PROBLEM TO SOLVE
Pick out each line in the listing below that contains the word "dimensions" and copy those lines in full.

# Start of RECORDS FOR THE TASK

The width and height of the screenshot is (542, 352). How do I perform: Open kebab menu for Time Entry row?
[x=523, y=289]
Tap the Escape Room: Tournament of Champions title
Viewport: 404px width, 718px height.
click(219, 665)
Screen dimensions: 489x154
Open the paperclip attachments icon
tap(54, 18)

# End of RECORDS FOR THE TASK
# Start of RECORDS FOR THE TASK

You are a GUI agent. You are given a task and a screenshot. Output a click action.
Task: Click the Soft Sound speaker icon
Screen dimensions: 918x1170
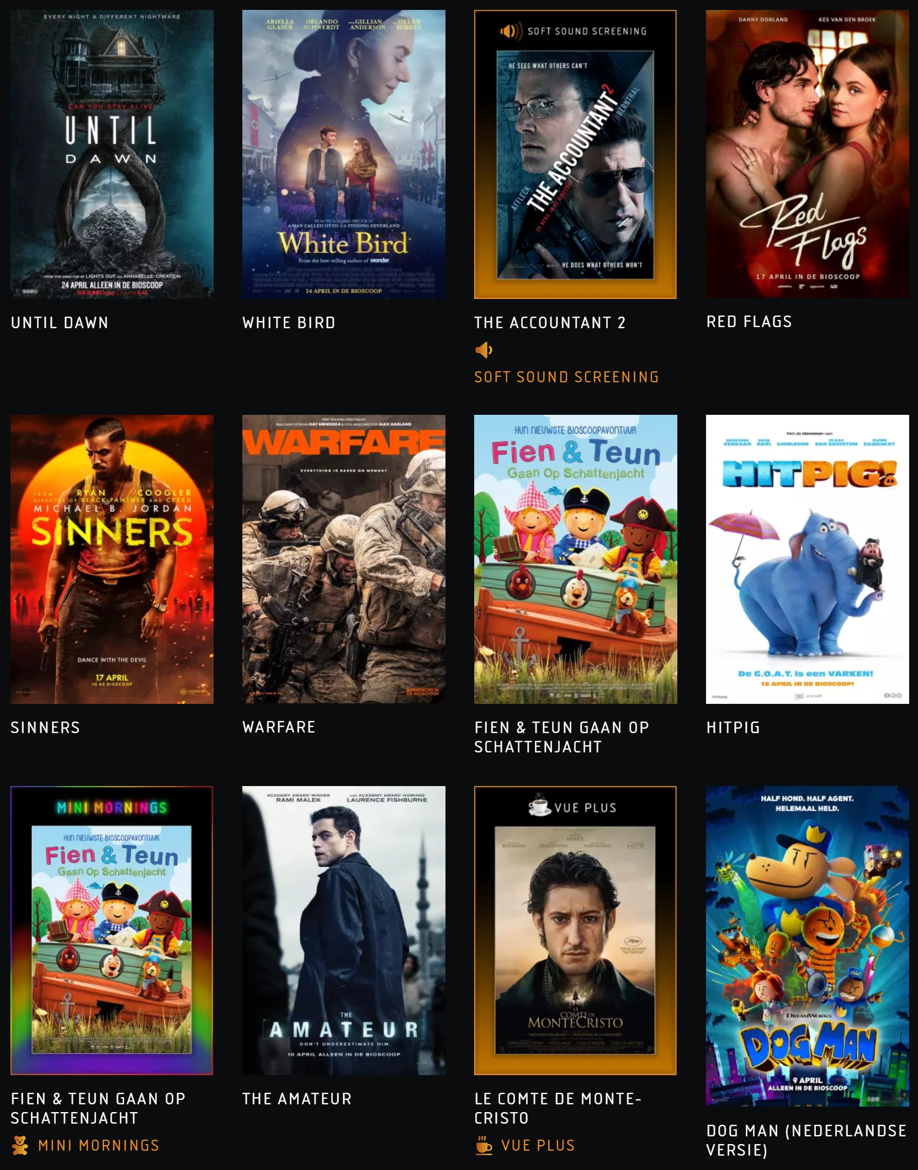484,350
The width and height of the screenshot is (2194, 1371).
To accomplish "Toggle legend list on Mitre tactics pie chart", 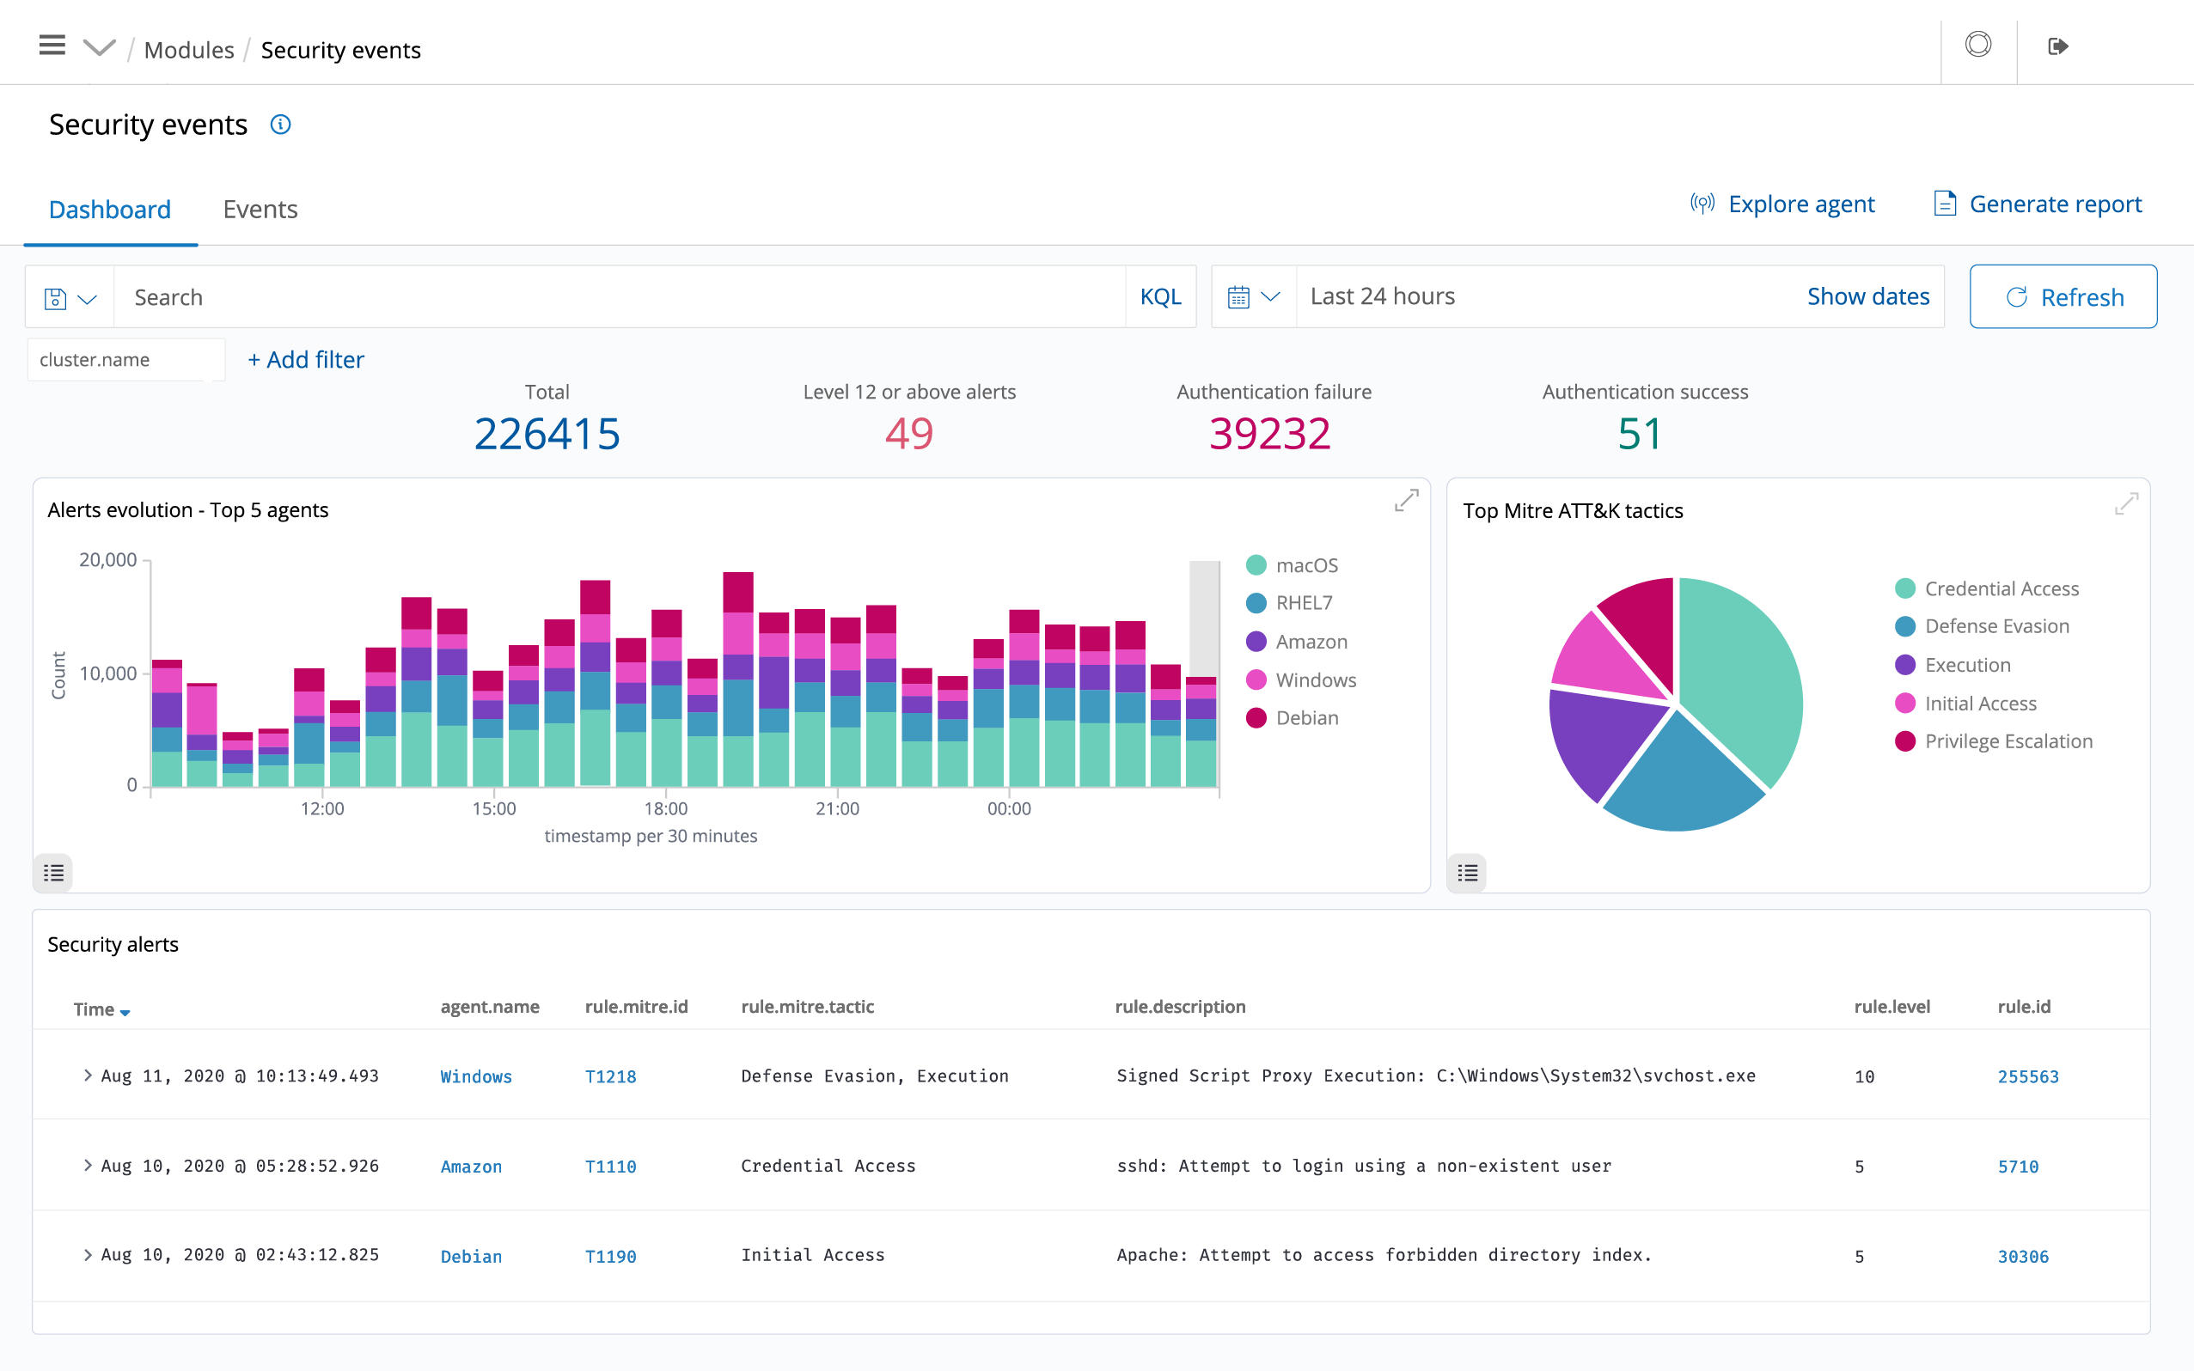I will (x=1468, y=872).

# End of RECORDS FOR THE TASK
# Start of RECORDS FOR THE TASK

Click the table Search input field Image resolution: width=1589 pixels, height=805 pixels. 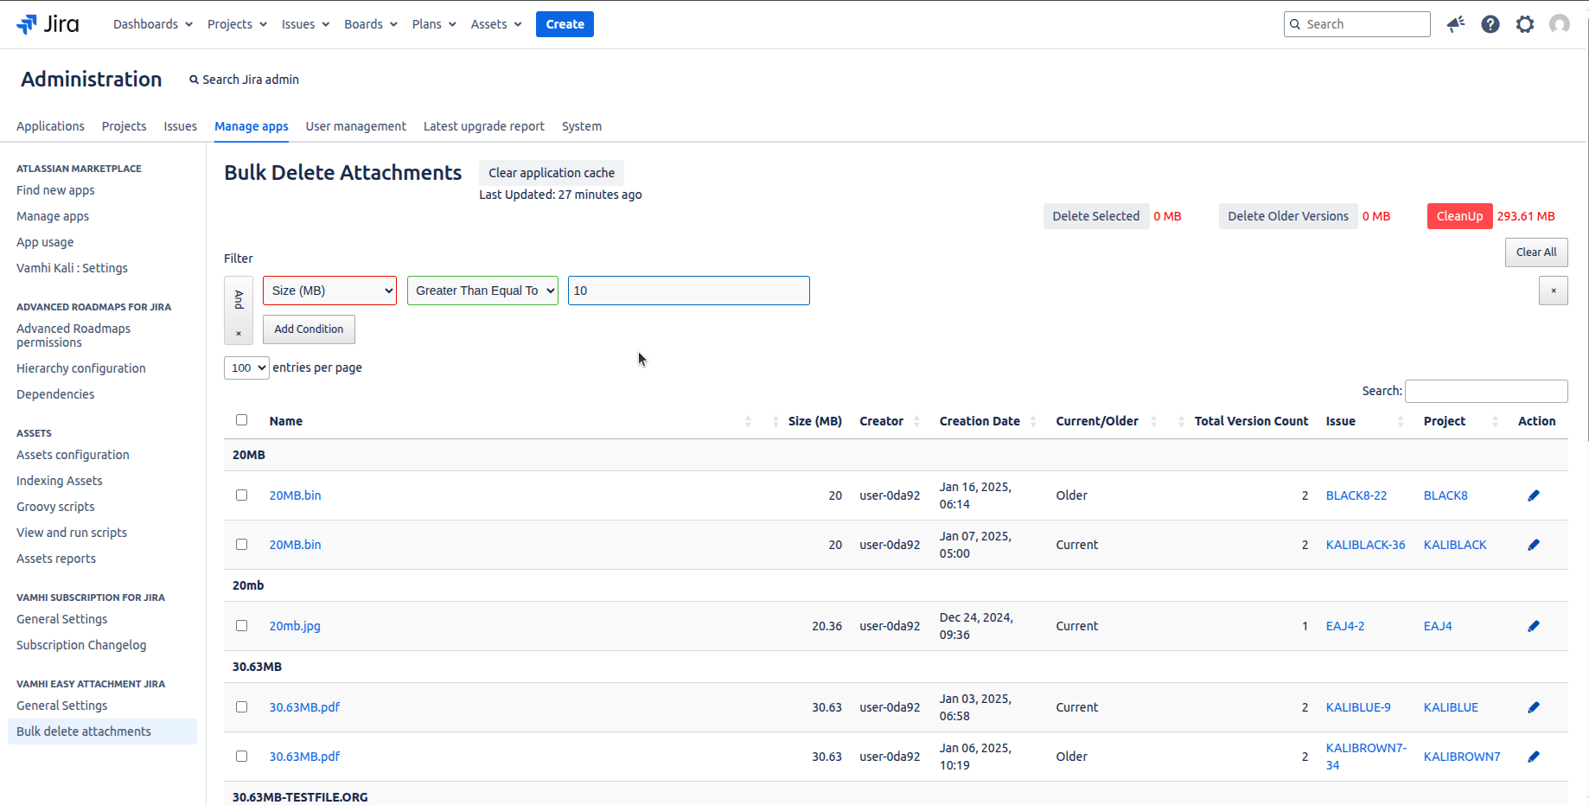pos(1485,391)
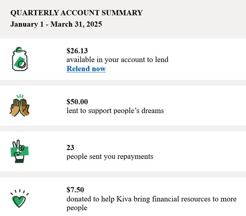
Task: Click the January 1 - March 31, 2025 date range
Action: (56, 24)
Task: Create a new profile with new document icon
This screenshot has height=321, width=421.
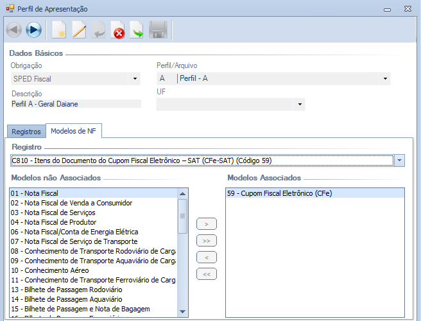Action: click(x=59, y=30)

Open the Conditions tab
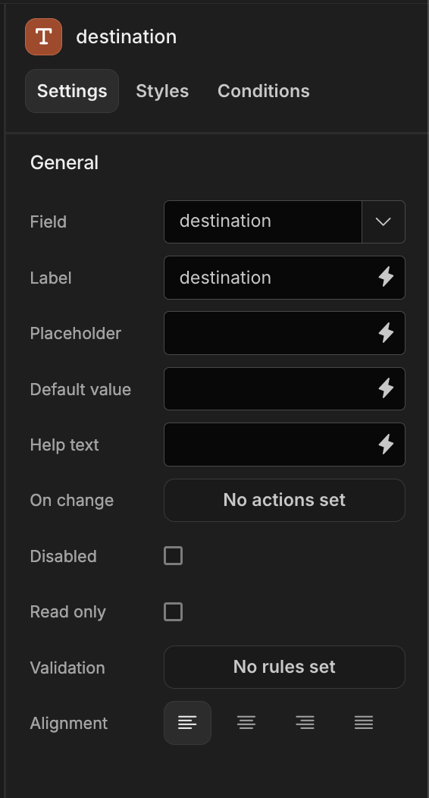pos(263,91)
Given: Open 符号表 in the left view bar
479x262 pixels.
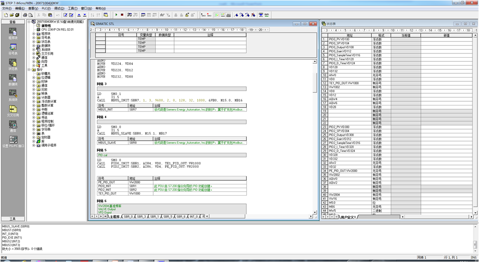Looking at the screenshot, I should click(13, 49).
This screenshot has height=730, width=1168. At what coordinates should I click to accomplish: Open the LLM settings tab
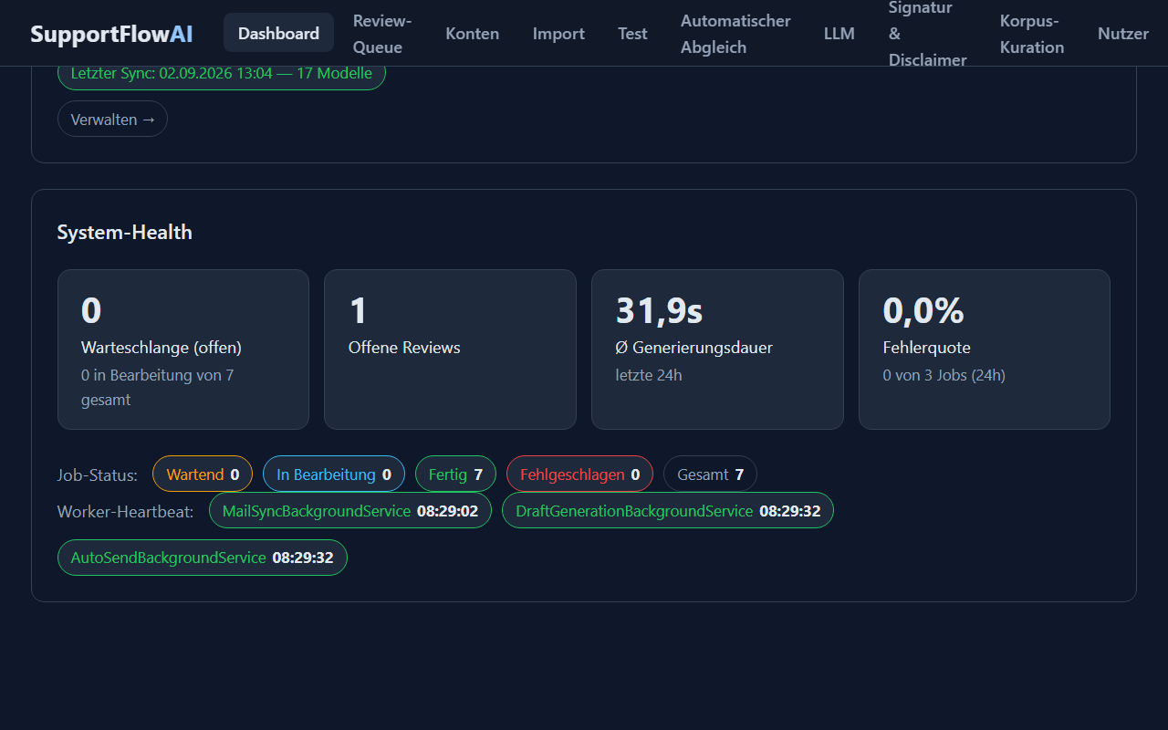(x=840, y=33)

# End of RECORDS FOR THE TASK

OUTPUT FOR THIS EXERCISE
Screen dimensions: 489x154
Screen dimensions: 918x1170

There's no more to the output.